One powerful attribute of having Snowplow event collection on your own domain (e.g. events.snowplowanalytics.com) is the ability to capture first-party cookies set by other services on your domain such as ad servers or CMSes; these cookies are stored as HTTP headers in the Thrift raw event payload by the Scala Stream Collector.

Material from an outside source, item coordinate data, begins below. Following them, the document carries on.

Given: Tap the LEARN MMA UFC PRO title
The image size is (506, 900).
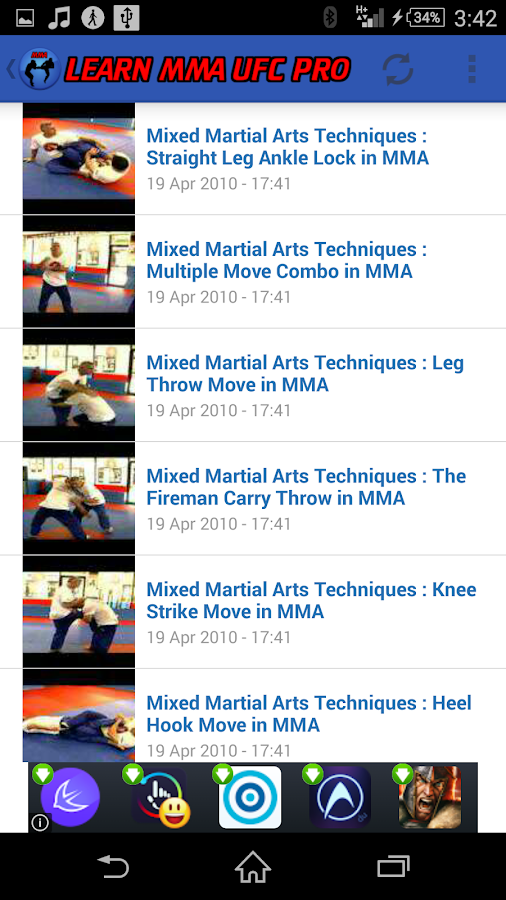Looking at the screenshot, I should [x=207, y=69].
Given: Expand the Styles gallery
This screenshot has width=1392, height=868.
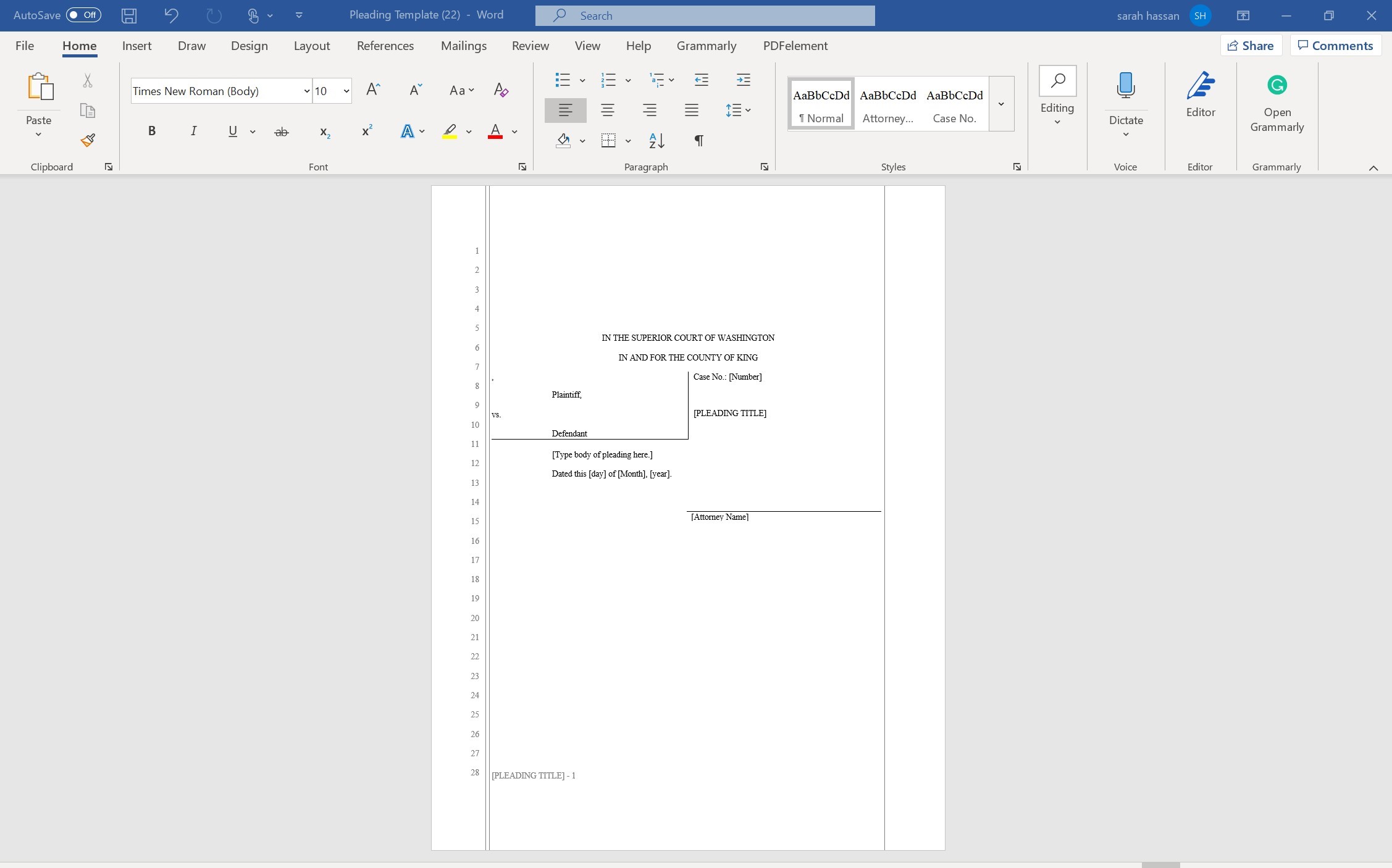Looking at the screenshot, I should 1000,104.
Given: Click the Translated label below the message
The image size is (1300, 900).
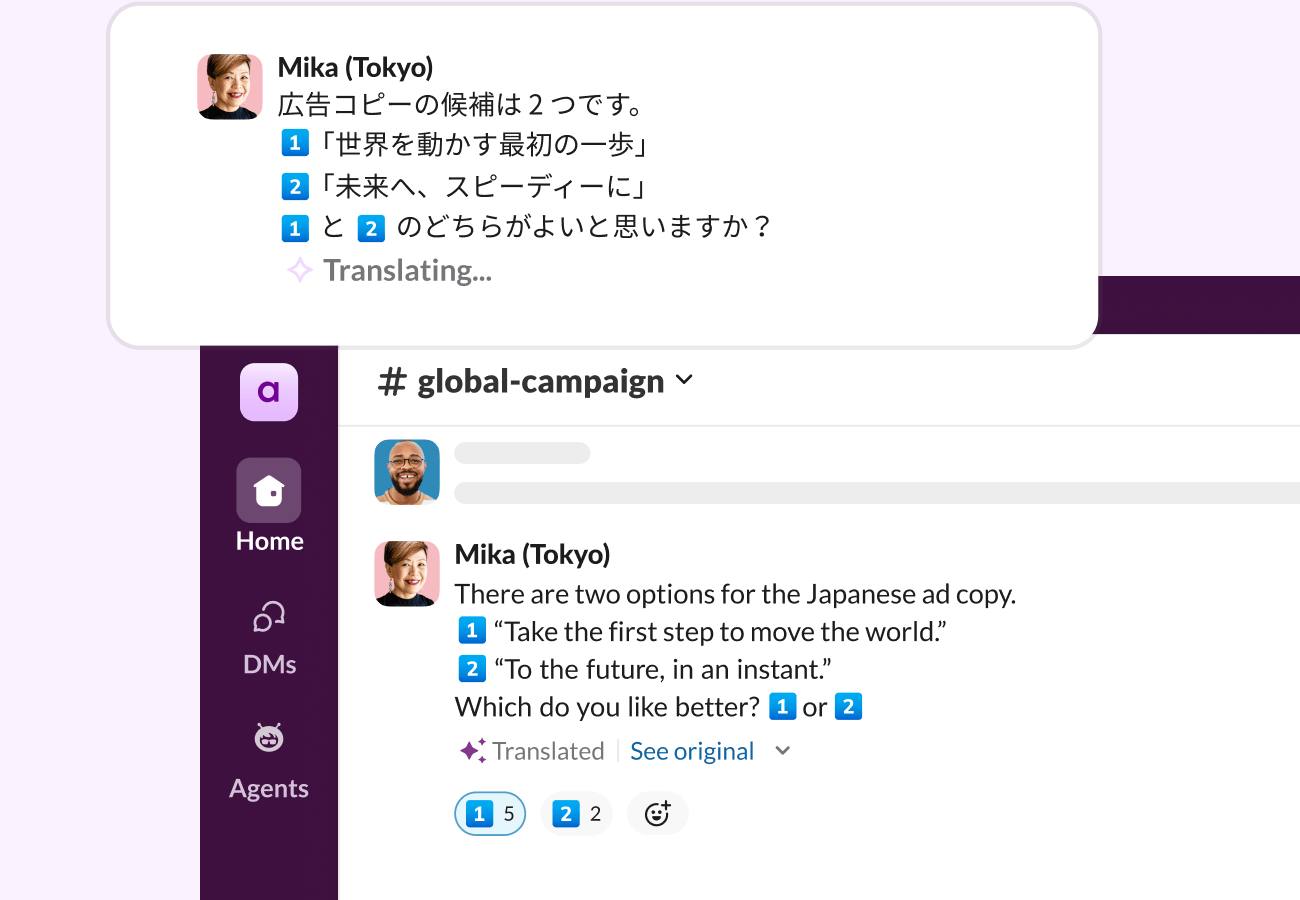Looking at the screenshot, I should pos(548,750).
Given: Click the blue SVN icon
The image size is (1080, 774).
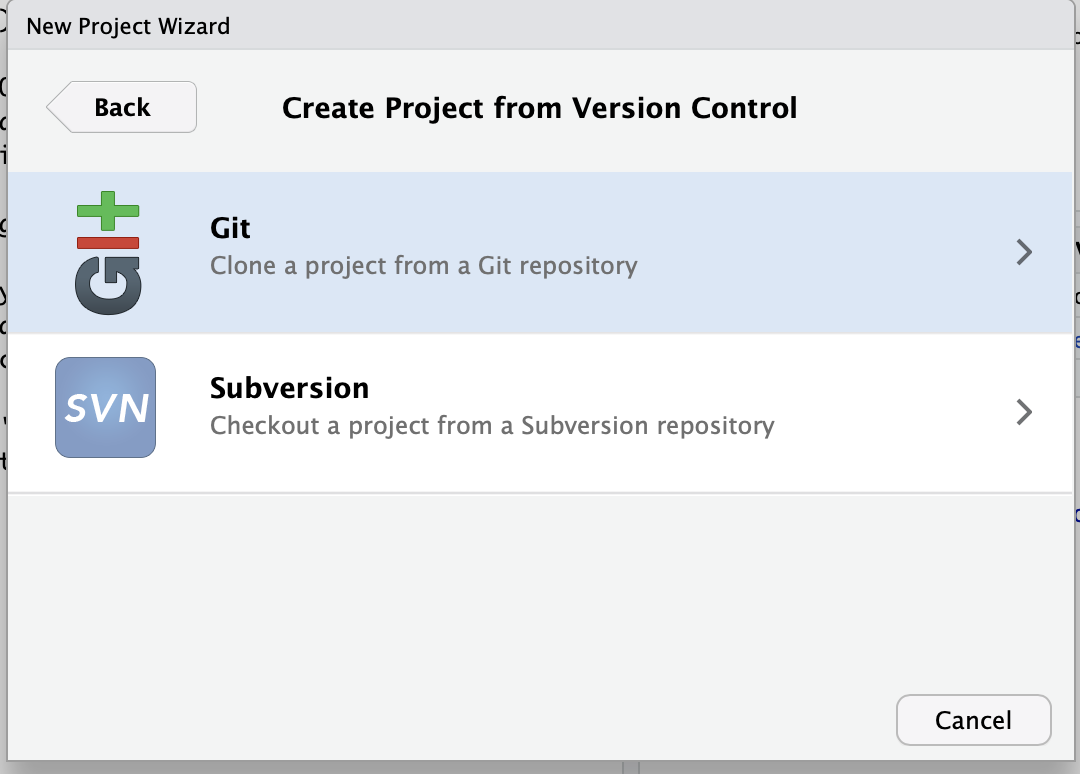Looking at the screenshot, I should point(105,408).
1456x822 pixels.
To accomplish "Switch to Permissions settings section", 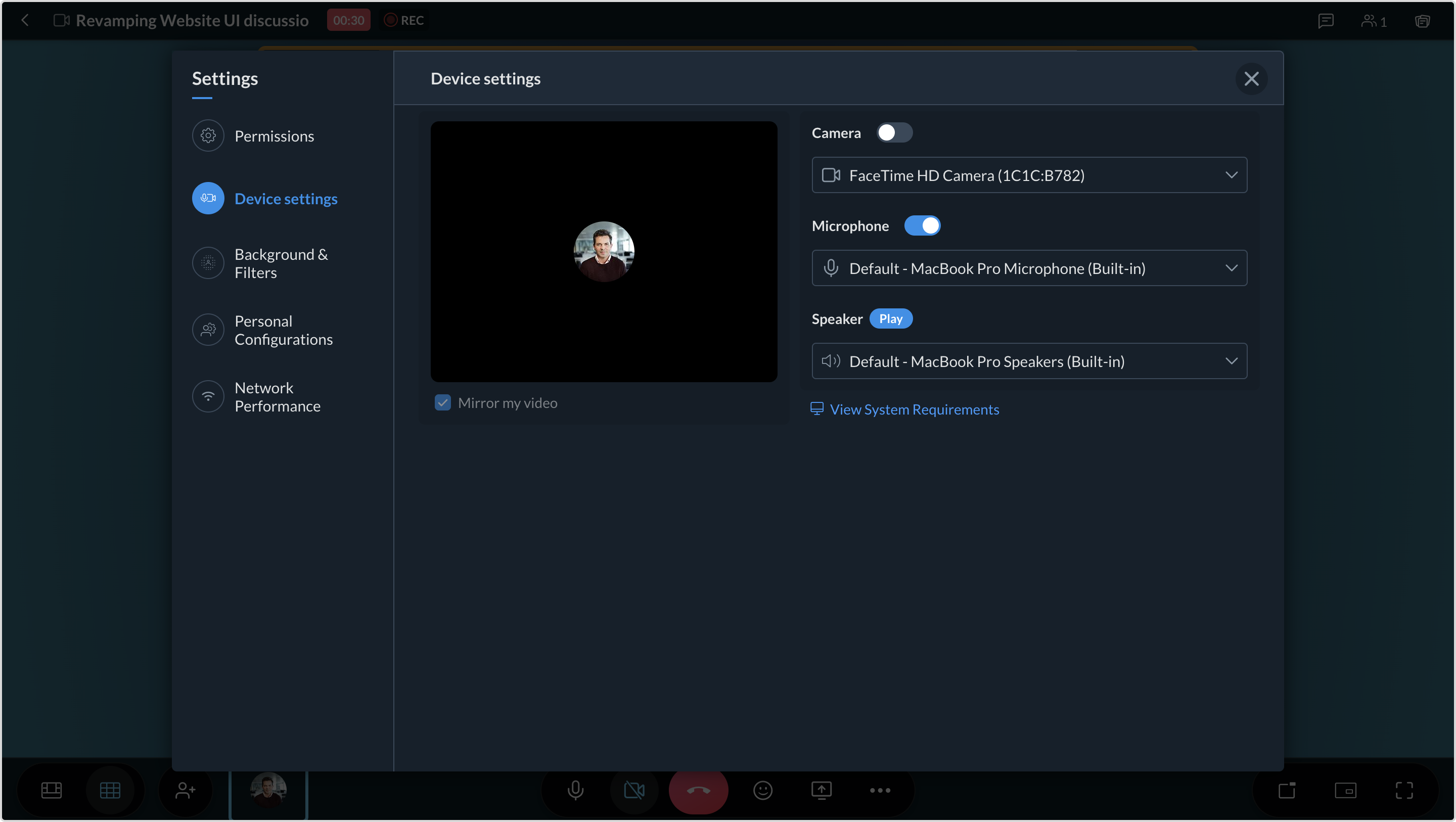I will 274,136.
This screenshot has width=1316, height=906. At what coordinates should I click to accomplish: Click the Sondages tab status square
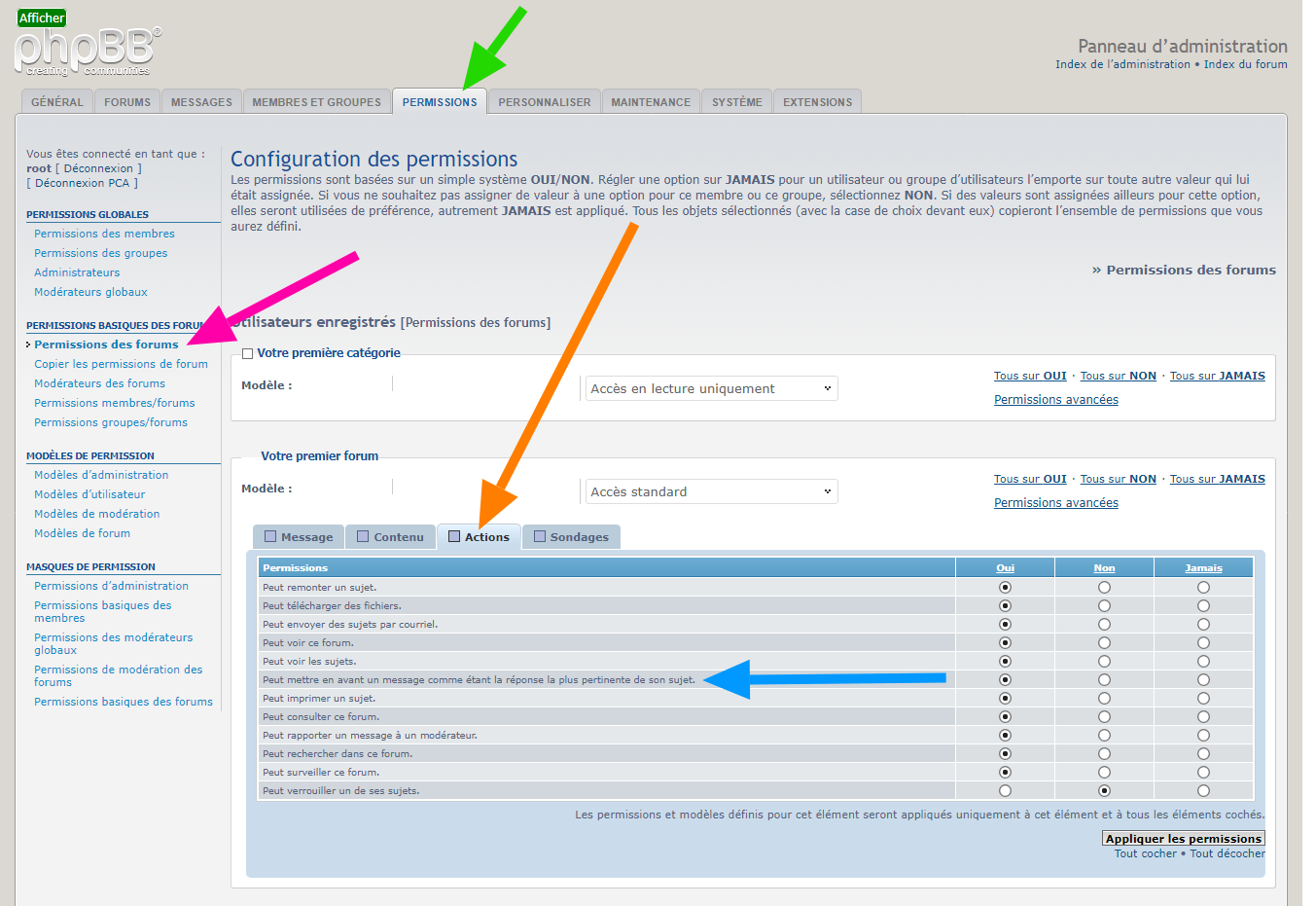pyautogui.click(x=540, y=536)
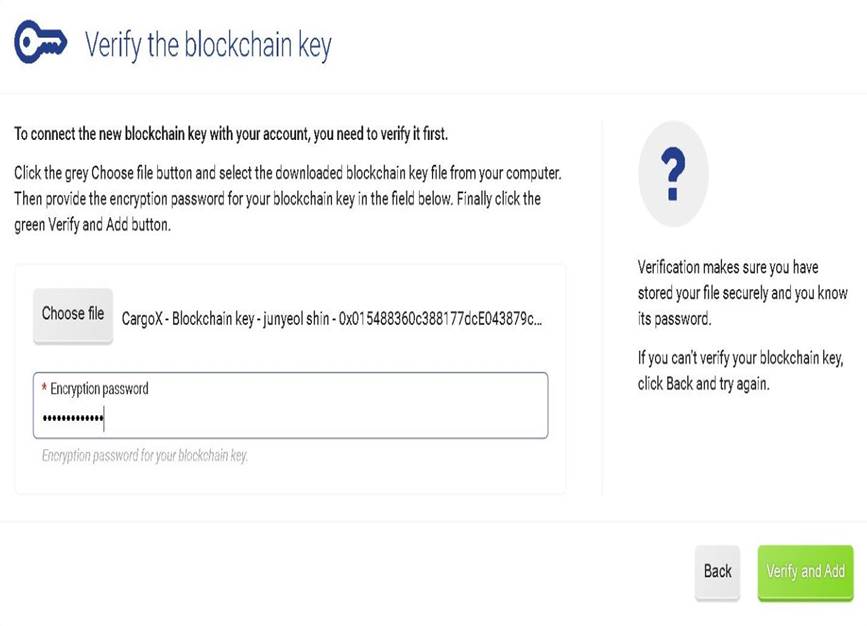Click the Verify the blockchain key heading
The image size is (867, 626).
point(208,45)
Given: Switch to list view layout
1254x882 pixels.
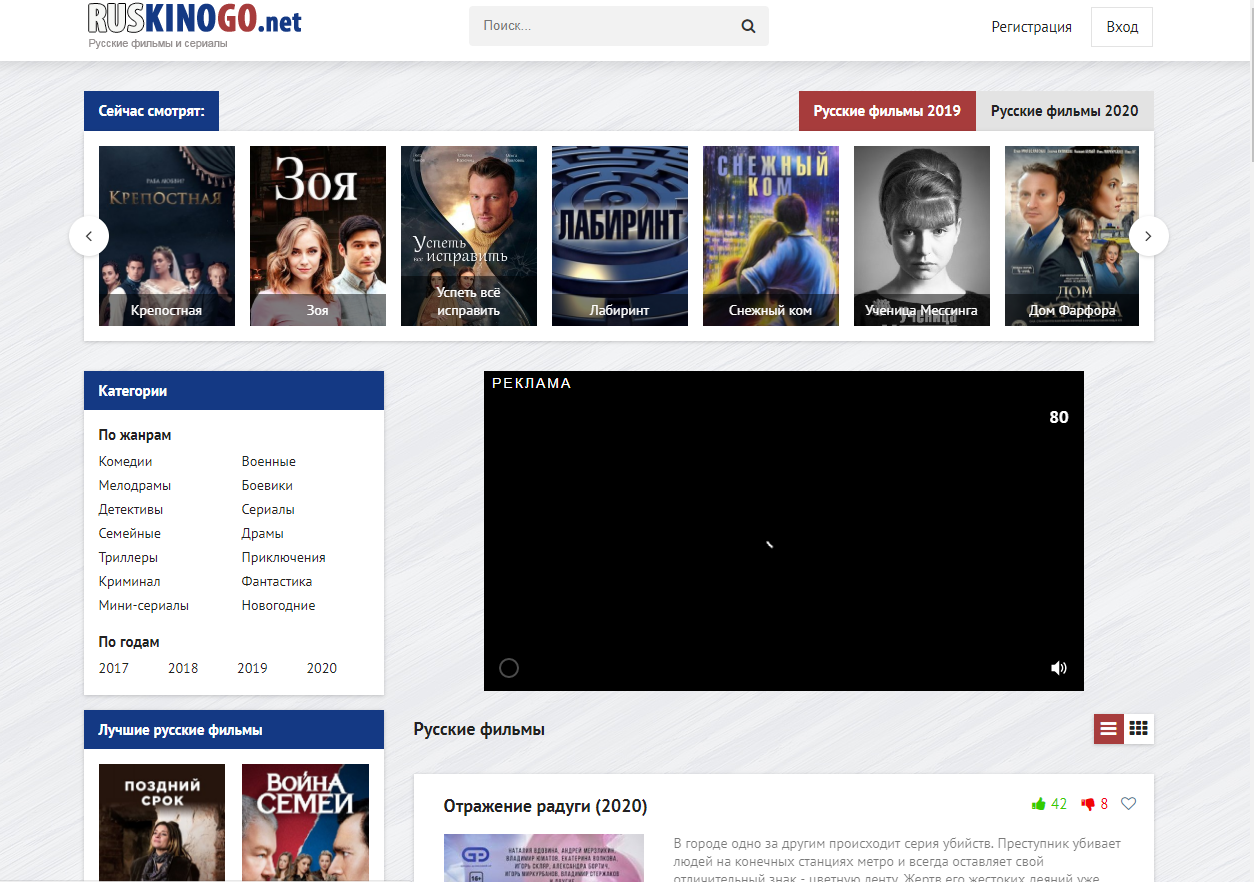Looking at the screenshot, I should (x=1108, y=729).
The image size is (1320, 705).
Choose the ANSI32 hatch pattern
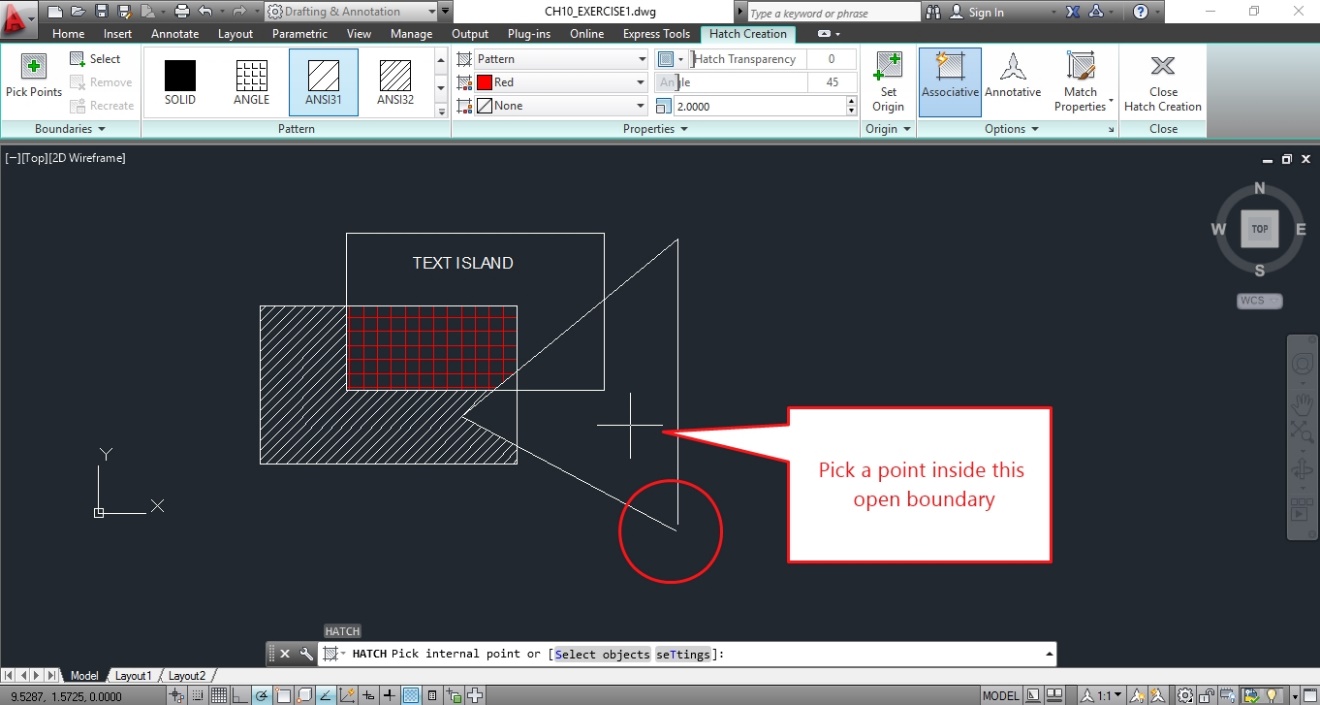(394, 80)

This community-contributed enrichment lets you specify cookies that you want to extract if found; each extracted cookie will end up a single derived context in the JSON Schema org.ietf/http_cookie/jsonschema/1-0-0.

Example

{
	"schema": "iglu:com.snowplowanalytics.snowplow/cookie_extractor_config/jsonschema/1-0-0",
	"data": {
		"name": "cookie_extractor_config",
		"vendor": "com.snowplowanalytics.snowplow",
		"enabled": true,
		"parameters": {
			"cookies": ["sp"]
		}
	}
}

This default configuration is capturing the Scala Stream Collector’s own sp cookie – in practice you would probably extract other more valuable cookies available on your company domain.

Data sources

The data source for this enrichment is HTTP headers captured by the Scala Stream Collector and thus present in the Thrift raw event payload. Specifically, it is the Cookie header that is targeted here. Note: This enrichment only works with events recorded by the Scala Stream Collector – the CloudFront and Clojure Collectors do not capture HTTP headers.

Algorithm

The name(s) of cookie(s) that are of interest to the user are extracted from the cookie_extractor_config.json. The HTTP headers from the event payload are examined for presence of the cookie(s) and once found its name and value is captured and “inserted” as a single derived_contexts into the enriched/good stream/bucket.

Data generated

As each key-value pair corresponding to the cookie is represented as a derived_contexts correlated to the JSON Schema org.ietf/http_cookie/jsonschema/1-0-0, the output of this enrichment is a separate entity with the data.name and data.value fields where data.name is the name of the cookie and data.value is its value. If EMR enrichment is engaged (as opposed to Kinesis) the generated data ends up in org_ietf_http_cookie_1 table.